* **REQUIRED WORK**:
1. In the mailing-list message, give again the part that opens with the words containing "From: David Rowley" and closes with "Subject: Re: Default setting for enable_hashagg_disk (hash_mem)", substituting "Topic" for "Subject".
2. What date and time does the mailing-list message give in its Date field?

* **SELECTED TEXT**:
Re: Default setting for enable_hashagg_disk (hash_mem)

From: David Rowley <dgrowleyml(at)gmail(dot)com>
To: Jeff Davis <pgsql(at)j-davis(dot)com>
Cc: Peter Geoghegan <pg(at)bowt(dot)ie>, Amit Kapila <amit(dot)kapila16(at)gmail(dot)com>, Bruce Momjian <bruce(at)momjian(dot)us>, Justin Pryzby <pryzby(at)telsasoft(dot)com>, Tomas Vondra <tomas(dot)vondra(at)2ndquadrant(dot)com>, Robert Haas <robertmhaas(at)gmail(dot)com>, Andres Freund <andres(at)anarazel(dot)de>, Melanie Plageman <melanieplageman(at)gmail(dot)com>, PostgreSQL Hackers <pgsql-hackers(at)postgresql(dot)org>
Subject: Re: Default setting for enable_hashagg_disk (hash_mem)
Date: 2020-07-07 12:54:44
Message-ID: CAApHDvocm8dm5vBBy+uSr88-athC=41SW3HAevNOXKeMHtTbEQ@mail.gmail.com
Views: Raw Message | Whole Thread | Download mbox | Resend email
Thread:
Lists: pgsql-docs pgsql-hackers

On Tue, 7 Jul 2020 at 16:57, Jeff Davis <pgsql(at)j-davis(dot)com> wrote:
>
> On Sun, 2020-07-05 at 16:47 -0700, Peter Geoghegan wrote:
> > Where does that leave the hash_mem idea (or some other similar
> > proposal)?

* **ITEMS**:
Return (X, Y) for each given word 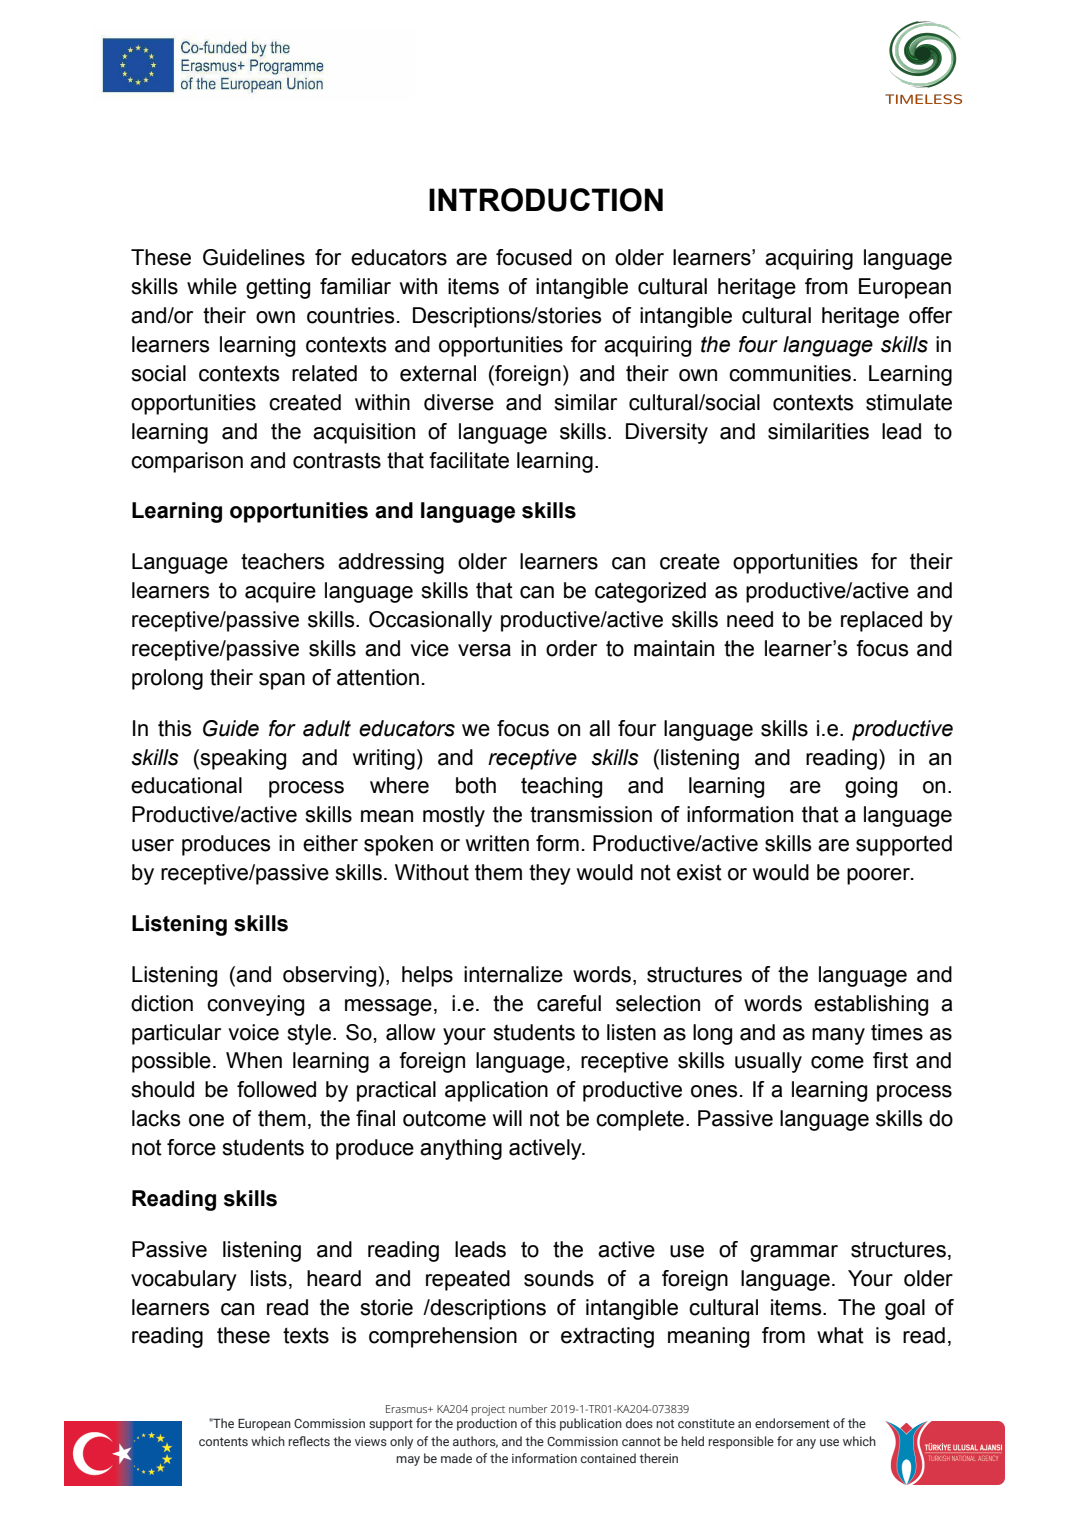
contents (223, 1441)
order (571, 648)
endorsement (792, 1423)
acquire (280, 592)
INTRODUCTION (546, 200)
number (528, 1409)
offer (930, 315)
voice (253, 1032)
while (212, 286)
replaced (881, 621)
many (838, 1036)
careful (569, 1003)
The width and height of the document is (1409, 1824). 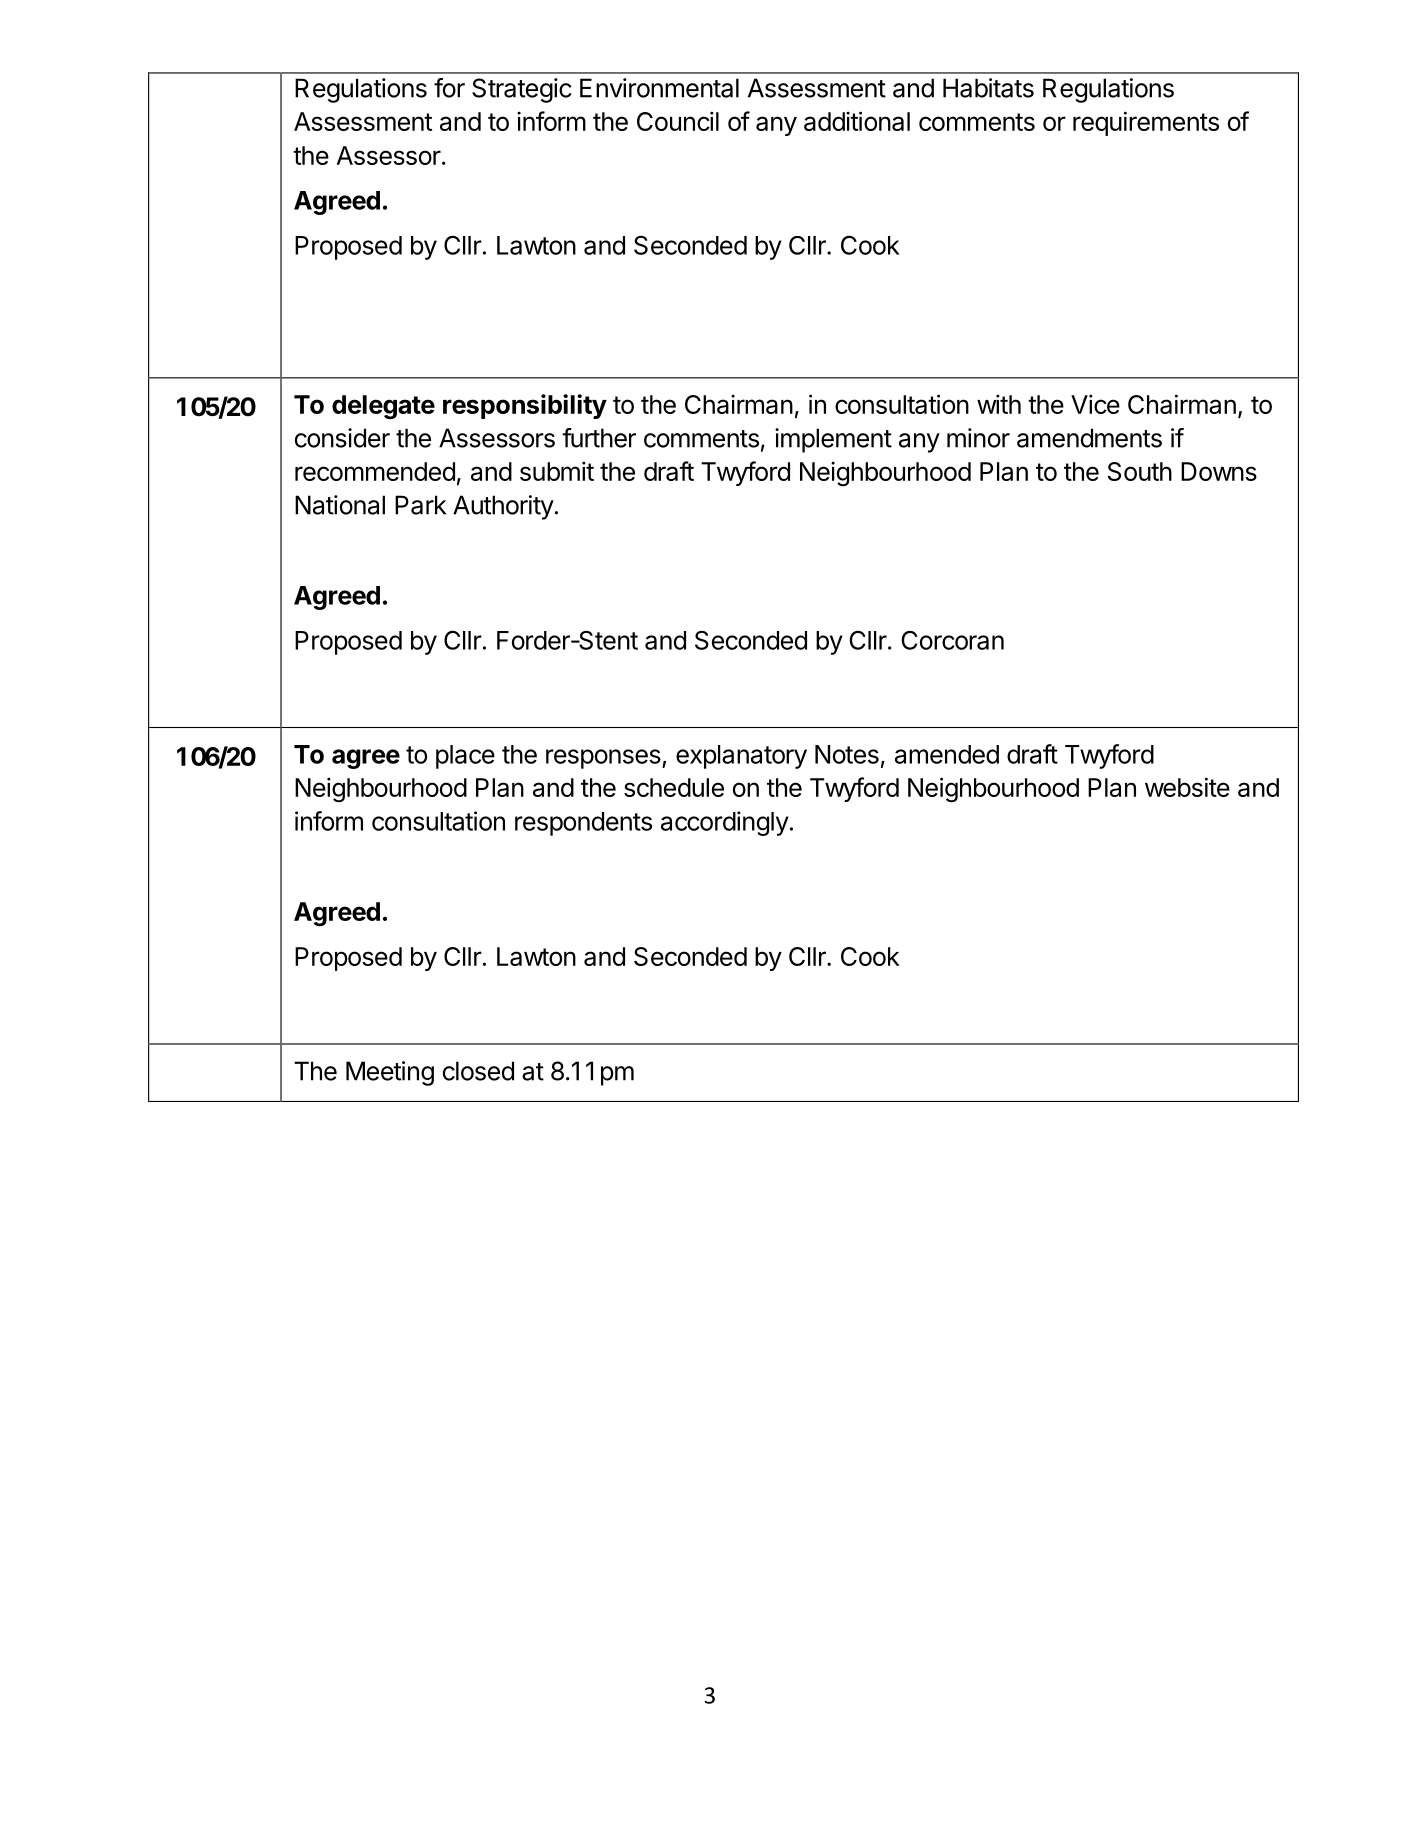 What do you see at coordinates (833, 440) in the document?
I see `implement` at bounding box center [833, 440].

* **SOLVED PROBLEMS**:
1.
From: David Rowley <dgrowleyml(at)gmail(dot)com>
To: Jeff Davis <pgsql(at)j-davis(dot)com>
Cc: Peter Geoghegan <pg(at)bowt(dot)ie>, Amit Kapila <amit(dot)kapila16(at)gmail(dot)com>, Bruce Momjian <bruce(at)momjian(dot)us>, Justin Pryzby <pryzby(at)telsasoft(dot)com>, Tomas Vondra <tomas(dot)vondra(at)2ndquadrant(dot)com>, Robert Haas <robertmhaas(at)gmail(dot)com>, Andres Freund <andres(at)anarazel(dot)de>, Melanie Plageman <melanieplageman(at)gmail(dot)com>, PostgreSQL Hackers <pgsql-hackers(at)postgresql(dot)org>
Topic: Re: Default setting for enable_hashagg_disk (hash_mem)

2. 2020-07-07 12:54:44